▸ REQUIRED WORK
Among the records that follow, how many lines include the string "circle"? Only the number is wanted.
*** Opening of THE DATA ***
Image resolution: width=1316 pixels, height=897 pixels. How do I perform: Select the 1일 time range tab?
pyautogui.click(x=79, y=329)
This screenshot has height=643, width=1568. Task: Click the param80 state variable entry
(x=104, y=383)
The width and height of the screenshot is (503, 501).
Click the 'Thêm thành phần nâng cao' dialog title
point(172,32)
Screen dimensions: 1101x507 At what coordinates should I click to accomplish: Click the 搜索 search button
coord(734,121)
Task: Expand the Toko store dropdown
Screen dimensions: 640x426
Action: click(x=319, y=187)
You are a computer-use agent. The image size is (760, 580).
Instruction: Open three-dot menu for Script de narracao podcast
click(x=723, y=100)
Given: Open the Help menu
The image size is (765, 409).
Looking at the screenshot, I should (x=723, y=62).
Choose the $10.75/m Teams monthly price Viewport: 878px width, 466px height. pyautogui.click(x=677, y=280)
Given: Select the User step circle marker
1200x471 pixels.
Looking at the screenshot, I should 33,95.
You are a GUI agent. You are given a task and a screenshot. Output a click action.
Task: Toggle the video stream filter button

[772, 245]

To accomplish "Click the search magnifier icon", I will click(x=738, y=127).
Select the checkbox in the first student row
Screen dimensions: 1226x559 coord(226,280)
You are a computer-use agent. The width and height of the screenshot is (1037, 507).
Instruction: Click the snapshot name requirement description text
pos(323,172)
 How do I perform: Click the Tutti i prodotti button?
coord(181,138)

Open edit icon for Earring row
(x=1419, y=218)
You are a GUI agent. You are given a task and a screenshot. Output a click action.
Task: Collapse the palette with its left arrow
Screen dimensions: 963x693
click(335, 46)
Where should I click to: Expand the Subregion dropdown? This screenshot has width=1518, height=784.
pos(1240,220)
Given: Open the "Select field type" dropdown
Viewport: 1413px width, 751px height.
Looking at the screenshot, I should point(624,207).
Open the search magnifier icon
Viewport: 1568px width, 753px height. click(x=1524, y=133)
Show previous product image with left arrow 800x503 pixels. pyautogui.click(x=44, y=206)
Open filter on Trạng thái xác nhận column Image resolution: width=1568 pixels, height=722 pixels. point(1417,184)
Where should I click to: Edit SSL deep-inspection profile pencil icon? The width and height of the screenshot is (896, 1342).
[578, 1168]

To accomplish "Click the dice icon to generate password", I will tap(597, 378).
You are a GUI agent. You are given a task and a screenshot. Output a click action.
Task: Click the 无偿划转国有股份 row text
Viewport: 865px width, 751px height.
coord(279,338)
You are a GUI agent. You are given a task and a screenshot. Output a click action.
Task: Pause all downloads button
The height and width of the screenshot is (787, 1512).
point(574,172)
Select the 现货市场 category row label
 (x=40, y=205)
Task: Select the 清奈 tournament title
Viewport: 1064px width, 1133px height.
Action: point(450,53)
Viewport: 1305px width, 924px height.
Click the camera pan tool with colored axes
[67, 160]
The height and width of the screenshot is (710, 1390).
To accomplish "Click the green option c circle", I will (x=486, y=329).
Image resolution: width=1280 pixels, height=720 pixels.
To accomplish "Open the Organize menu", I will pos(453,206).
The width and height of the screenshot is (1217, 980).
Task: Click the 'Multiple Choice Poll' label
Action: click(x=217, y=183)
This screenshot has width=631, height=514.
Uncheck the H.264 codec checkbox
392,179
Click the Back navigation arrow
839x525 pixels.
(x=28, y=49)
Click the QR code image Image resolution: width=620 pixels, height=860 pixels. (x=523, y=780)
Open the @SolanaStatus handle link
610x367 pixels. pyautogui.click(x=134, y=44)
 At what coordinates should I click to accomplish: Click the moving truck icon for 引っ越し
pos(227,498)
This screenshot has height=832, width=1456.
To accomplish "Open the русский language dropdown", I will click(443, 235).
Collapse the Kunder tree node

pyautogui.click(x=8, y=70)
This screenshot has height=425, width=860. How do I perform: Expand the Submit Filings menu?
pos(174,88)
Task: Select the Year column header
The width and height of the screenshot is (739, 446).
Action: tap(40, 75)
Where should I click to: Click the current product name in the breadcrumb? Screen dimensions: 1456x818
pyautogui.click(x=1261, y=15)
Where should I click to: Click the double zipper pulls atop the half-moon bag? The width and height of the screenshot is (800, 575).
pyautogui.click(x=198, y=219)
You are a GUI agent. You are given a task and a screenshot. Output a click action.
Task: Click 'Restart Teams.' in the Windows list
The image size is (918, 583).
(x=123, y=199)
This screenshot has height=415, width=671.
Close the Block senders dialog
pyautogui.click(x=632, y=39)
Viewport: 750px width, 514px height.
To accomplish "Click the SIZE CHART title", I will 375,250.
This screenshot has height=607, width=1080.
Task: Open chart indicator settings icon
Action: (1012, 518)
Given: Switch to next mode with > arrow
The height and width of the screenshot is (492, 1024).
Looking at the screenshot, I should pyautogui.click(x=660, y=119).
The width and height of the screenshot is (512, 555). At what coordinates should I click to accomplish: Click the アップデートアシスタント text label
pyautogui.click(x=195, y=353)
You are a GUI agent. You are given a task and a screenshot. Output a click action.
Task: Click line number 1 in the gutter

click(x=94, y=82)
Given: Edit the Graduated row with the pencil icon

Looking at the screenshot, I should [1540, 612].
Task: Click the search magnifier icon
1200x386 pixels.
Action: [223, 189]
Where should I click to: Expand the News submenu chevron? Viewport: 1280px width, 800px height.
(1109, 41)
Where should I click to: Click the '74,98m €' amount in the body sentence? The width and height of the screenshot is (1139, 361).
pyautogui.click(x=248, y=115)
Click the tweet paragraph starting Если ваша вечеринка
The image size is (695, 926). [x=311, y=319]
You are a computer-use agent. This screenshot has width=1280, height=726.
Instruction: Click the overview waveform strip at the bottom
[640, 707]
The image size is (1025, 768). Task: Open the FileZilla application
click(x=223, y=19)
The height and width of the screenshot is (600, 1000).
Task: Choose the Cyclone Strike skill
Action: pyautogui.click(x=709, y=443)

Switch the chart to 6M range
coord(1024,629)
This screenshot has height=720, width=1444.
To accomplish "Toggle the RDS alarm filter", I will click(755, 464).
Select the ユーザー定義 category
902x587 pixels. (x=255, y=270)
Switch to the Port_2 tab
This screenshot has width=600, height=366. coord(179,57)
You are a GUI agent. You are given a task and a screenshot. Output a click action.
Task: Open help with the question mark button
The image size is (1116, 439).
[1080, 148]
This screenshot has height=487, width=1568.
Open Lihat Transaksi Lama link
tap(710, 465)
*** Close of THE DATA ***
▸ FINISHED TASK
2